O sushi essencial de Jun Sakamoto

Há mais de dez anos consagrado pela crítica especializada, Jun Sakamoto é unanimidade pela excelência de seus sushis. Segundo Jun, o sushi é uma obra completa, que começa pela escolha dos insumos, os netá (a cobertura do sushi) mais frescos, a técnica para preservar esse frescor, e o imprescindível, a boa harmonização com o shari, o arroz avinagrado do sushi, que é a alma deste prato que hoje representa a culinária japonesa no mundo todo.

Uma recente pesquisa realizada pela TV Globo apontou o sushi como o segundo prato preferido dos paulistanos (o primeiro, claro, foi a pizza), e o primeiro dos pedidos delivery no Rio de Janeiro. Tamanha popularização do sushi, e da culinária japonesa, está provocando um fenômeno de banalização de uma prática secular. O governo japonês solicitou à Unesco o reconhecimento da culinária japonesa como Patrimônio da Humanidade. Esta pauta está presente na agenda prioritária para 2013 do governo japonês, através do Ministério da Agricultura, Florestas e Pesca.

E como é a opinião de Jun Sakamoto sobre esta banalização? “Infelizmente, como tudo na vida, o melhor produto é acessível apenas para uma minoria. Para apreciar uma boa música, uma boa pintura, uma boa obra de arquitetura ou um bom vinho, é preciso um bom repertório”, explica. “Na gastronomia, não é diferente. A pessoa precisa saber o que avaliar num bom sushi, e esta questão está muito além de discernir se ele é saboroso ou não”, argumenta o sushiman, que foi duas vezes campeão na categoria Melhor Restaurante Japonês da premiação promovida pela Revista Veja São Paulo.

Jun Sakamoto: concentração e densidade. Foto: Jo Takahashi

Num cenário que passou pelos anos 80, com a onda de restaurantes japoneses em ascensão, não houve de fato, tempo hábil para a formação de bons profissionais.
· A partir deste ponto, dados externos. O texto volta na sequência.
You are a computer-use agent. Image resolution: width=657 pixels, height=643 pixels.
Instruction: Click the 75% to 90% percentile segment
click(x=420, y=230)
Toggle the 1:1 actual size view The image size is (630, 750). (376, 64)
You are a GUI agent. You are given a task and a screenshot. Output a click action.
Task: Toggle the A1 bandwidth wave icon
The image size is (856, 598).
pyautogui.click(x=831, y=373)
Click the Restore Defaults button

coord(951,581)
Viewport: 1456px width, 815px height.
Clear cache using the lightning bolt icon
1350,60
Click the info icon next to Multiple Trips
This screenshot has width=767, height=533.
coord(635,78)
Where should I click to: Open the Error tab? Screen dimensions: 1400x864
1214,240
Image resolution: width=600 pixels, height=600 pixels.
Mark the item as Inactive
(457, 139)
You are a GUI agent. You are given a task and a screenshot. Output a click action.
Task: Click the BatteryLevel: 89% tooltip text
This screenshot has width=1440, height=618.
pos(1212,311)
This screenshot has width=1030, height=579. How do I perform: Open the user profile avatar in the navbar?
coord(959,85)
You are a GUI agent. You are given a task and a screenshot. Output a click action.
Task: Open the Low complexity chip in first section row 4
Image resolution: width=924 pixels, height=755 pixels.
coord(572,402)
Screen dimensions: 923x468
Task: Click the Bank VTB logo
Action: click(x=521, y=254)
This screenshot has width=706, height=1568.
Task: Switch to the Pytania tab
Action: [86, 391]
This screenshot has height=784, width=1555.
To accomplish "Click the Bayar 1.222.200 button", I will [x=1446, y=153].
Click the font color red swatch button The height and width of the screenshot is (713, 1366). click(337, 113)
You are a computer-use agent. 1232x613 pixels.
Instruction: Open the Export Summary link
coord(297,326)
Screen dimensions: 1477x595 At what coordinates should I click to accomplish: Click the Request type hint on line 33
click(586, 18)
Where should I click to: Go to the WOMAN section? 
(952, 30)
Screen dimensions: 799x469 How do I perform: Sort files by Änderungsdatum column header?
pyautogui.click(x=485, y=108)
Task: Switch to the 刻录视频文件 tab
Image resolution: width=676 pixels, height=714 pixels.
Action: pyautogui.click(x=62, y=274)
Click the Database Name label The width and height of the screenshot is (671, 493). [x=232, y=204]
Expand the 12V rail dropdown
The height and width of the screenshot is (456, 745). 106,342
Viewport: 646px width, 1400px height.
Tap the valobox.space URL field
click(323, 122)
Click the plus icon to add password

Os restaurantes passaram a oferecer produtos inventados, adaptados e com cara de japonês. A demanda de público aumentou, mas a evolução não foi correspondida em qualidade. Jun sentencia: “a culinária hoje praticada em boa parte dos restaurantes está se distanciando cada vez mais das origens”.

Gomadofu de edamame (tofu feito com araruta japonesa e soja verde e gergelim), em caldo dashi, com camarão. Uma das possíveis entradas da degustação. Foto: Jo Takahashi

Então, o que faz a diferença num bom sushi?

A qualidade da matéria prima, a técnica de preparo”, explica o artesão. “Um bom sushi você percebe em todos os detalhes: proporção, textura, composição e obviamente, sabor. E no sabor ainda há detalhes a se observar: equilíbrio da acidez, do salgado, da doçura e do Umami (o quinto sabor) em composição com o peixe e os frutos do mar”.

A polêmica de sempre: qual a temperatura ideal do shari (arroz do sushi)?

Aqui, Jun é categórico.  “Pouco acima da temperatura do corpo, só assim ele se mantém leve e delicado. Ao esfriar o arroz endurece e fecha os aromas e os sabores”. De fato, o que se nota em bufês, onde os sushis são servidos em grandes pratos, o arroz já está totalmente frio. Pior ainda nos restaurantes por quilo, onde o bolinho de arroz é compactado, até para pesar mais. Além desses assassinatos, para dar uma sobrevida aos peixes e frutos do mar, os bufês apresentam o sushi no balcão frio, tornando o shari resfriado, ocluindo o tempero, que deveria “voar” na boca.

Jun, administrando temperatura e sabor do arroz shari. Foto: Jo Takahashi

É por isso também que Jun faz questão que os sushis servidos por ele no seu balcão exclusivo sejam provados logo que são postos à sua frente. É para degustar o shari ainda morno, exalando o vinagre que vai se expandir no céu da boca, harmonizando-se com o netá.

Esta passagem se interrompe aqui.